North Atlantic Treaty Organization

The North Atlantic Treaty Organization (NATO) is a military alliance of collective defence between 29 European and North American countries. It was motivated primarily by the threat of an attack by the Soviet Union.

The North Atlantic Treaty states alignment to the UN and the values of its charter. In particular the parties to the treaty agree to settle disputes peacefully.

The treaty was formed in 1949 by 13 of its current members. Since then many countries have joined. Particularly after the dissolution of the Soviet Union. Currently the US, Canada and 27 European nations have signed the treaty. Further European nations may join the treaty, as Article 10 constitutes an “open door” policy towards them.

NATO’s first military operation didn’t come until 1990, after the end of the cold war. The first time Article 5 - the treaty’s guarantee of collective defence - was invoked was in 2001 as a reaction to the September 11 attacks.

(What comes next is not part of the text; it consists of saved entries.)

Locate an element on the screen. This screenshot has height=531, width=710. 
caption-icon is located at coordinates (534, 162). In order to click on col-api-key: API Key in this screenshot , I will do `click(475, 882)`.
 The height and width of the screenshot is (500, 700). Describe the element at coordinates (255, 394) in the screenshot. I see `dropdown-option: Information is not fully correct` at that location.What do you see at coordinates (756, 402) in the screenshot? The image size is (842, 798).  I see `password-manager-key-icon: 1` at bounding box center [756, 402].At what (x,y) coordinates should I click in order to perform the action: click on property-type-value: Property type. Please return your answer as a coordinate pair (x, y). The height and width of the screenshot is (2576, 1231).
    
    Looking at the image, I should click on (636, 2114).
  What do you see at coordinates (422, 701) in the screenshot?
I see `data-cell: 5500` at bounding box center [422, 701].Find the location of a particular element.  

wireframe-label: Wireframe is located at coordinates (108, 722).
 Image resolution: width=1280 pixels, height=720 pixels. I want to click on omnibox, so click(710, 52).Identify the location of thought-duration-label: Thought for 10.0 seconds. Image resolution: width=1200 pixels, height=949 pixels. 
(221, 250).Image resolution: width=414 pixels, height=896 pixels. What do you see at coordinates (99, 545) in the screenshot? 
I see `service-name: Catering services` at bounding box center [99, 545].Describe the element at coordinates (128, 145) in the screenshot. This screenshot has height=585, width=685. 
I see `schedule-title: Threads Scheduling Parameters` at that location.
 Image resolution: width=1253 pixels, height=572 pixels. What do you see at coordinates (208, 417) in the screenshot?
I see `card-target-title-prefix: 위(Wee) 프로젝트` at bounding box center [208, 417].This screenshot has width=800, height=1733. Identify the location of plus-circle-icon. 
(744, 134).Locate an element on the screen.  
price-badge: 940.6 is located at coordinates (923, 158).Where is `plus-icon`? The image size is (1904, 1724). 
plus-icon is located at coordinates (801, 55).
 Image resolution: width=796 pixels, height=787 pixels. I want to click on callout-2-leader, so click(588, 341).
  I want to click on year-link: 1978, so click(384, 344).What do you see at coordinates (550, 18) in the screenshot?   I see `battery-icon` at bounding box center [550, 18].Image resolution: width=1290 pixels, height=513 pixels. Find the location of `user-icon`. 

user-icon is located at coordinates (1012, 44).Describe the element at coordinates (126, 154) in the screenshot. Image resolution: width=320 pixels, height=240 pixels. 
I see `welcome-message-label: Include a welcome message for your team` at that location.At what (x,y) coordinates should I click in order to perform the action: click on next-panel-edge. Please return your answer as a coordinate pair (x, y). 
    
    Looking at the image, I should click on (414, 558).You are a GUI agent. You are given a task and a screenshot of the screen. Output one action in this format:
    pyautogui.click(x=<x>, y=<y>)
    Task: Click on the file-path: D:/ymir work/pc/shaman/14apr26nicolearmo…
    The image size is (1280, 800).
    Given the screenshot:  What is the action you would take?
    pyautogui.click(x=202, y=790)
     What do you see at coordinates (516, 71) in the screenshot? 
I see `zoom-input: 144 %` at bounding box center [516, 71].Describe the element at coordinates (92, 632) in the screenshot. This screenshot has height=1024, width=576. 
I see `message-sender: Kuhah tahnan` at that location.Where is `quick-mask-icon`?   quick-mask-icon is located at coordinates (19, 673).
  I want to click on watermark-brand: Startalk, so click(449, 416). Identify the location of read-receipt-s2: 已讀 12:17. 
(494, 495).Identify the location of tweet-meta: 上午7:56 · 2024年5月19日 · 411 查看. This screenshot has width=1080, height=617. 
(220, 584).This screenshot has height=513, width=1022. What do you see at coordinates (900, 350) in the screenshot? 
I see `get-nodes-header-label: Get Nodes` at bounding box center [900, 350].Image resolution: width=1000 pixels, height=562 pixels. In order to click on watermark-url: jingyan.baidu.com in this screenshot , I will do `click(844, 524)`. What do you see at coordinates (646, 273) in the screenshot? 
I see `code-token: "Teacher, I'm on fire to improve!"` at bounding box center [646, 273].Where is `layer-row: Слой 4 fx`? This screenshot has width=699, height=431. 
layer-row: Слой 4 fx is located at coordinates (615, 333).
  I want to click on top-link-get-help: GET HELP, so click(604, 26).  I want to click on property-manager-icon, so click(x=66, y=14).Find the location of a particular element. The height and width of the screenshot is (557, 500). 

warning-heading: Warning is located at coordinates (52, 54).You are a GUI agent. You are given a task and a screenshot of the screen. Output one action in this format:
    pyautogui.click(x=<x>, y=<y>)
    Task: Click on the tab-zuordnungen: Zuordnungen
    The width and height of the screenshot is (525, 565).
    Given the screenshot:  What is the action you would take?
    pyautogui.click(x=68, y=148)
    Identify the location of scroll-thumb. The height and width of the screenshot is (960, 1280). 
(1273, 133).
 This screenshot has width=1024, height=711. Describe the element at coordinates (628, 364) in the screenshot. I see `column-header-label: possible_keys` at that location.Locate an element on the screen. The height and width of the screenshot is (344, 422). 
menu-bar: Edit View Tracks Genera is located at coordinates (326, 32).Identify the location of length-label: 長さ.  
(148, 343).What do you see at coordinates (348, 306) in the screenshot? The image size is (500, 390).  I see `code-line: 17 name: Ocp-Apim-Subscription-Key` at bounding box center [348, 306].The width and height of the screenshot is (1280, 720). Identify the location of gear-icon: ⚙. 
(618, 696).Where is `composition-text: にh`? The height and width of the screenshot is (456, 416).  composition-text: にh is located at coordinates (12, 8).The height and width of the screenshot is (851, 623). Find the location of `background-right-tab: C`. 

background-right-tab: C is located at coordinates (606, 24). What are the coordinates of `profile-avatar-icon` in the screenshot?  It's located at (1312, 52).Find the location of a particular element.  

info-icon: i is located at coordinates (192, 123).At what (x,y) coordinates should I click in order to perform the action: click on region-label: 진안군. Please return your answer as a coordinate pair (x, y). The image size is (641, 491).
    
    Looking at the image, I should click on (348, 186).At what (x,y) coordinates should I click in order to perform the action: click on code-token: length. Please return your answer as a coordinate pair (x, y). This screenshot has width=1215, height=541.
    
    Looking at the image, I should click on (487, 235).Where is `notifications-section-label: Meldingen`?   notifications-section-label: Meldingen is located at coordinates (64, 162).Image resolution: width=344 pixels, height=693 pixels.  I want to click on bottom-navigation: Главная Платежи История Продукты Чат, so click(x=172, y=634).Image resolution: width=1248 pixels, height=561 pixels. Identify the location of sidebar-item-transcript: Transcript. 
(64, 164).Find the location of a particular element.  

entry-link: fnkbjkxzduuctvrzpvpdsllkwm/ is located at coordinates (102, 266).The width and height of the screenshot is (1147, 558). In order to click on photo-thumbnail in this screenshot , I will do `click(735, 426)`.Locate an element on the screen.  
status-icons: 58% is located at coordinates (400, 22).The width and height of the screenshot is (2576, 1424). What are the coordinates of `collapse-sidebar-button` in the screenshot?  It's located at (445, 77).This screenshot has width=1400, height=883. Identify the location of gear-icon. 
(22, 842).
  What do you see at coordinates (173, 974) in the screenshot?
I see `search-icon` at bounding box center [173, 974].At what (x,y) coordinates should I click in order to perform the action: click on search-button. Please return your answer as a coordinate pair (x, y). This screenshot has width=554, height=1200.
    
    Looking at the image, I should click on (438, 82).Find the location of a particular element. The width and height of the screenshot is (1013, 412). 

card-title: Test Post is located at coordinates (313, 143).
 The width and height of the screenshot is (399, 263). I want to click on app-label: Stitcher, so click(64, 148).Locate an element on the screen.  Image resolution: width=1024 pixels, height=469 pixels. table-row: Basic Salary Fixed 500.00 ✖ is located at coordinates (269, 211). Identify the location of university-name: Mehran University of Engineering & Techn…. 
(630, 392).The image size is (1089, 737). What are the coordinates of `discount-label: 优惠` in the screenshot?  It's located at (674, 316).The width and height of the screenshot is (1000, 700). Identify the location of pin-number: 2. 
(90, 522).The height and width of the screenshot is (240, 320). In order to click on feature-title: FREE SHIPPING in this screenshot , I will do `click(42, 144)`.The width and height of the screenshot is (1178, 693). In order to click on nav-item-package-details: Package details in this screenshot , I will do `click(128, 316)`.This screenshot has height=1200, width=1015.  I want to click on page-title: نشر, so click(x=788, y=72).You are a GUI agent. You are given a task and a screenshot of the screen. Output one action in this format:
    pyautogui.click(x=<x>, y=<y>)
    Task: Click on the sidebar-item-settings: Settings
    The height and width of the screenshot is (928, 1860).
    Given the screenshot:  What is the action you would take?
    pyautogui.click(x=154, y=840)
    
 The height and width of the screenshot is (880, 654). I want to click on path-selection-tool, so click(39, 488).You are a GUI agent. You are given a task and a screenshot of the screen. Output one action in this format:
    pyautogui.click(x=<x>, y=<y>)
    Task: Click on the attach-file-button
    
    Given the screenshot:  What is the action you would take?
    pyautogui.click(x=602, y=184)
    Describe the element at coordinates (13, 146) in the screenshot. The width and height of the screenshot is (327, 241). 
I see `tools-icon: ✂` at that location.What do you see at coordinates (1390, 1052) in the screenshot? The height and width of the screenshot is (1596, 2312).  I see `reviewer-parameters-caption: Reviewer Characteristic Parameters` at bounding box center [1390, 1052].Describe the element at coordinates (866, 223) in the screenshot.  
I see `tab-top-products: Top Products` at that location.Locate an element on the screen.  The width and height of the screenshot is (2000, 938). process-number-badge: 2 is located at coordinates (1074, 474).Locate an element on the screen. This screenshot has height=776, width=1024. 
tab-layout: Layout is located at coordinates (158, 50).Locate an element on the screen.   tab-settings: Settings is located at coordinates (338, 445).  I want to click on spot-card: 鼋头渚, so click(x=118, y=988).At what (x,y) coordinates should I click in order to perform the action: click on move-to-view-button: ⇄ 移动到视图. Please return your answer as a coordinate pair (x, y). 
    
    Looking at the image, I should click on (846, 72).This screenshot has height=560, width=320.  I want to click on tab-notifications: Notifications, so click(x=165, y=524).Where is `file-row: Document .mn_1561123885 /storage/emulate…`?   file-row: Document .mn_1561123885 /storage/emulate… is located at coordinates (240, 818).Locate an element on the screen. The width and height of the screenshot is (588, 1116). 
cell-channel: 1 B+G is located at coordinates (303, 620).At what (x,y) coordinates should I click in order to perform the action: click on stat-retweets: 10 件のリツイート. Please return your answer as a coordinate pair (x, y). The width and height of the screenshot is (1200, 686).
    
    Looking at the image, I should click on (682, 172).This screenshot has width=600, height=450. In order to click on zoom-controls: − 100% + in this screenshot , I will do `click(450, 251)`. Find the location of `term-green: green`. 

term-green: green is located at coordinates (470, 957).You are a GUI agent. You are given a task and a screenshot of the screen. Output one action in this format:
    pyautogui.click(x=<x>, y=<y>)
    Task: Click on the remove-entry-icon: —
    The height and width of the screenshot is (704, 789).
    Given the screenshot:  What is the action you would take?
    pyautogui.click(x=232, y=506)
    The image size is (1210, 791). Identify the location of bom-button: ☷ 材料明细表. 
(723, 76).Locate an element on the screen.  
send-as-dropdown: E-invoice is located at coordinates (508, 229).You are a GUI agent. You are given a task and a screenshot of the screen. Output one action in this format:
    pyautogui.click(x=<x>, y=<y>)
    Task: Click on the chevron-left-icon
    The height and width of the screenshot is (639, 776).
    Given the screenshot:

Over the years NATO’s has moved to a strategy it refers to as “Active Engagement, Modern Defence”. Since the beginning of the new millenium NATO has, among other, led military operations in Afghanistan and the African Union, training missions in Iraq, and disaster relief operations. However - in particular in the wake of the suspension of the INF treaty between the US and Russia - collective defence remains the NATO’s most integral component.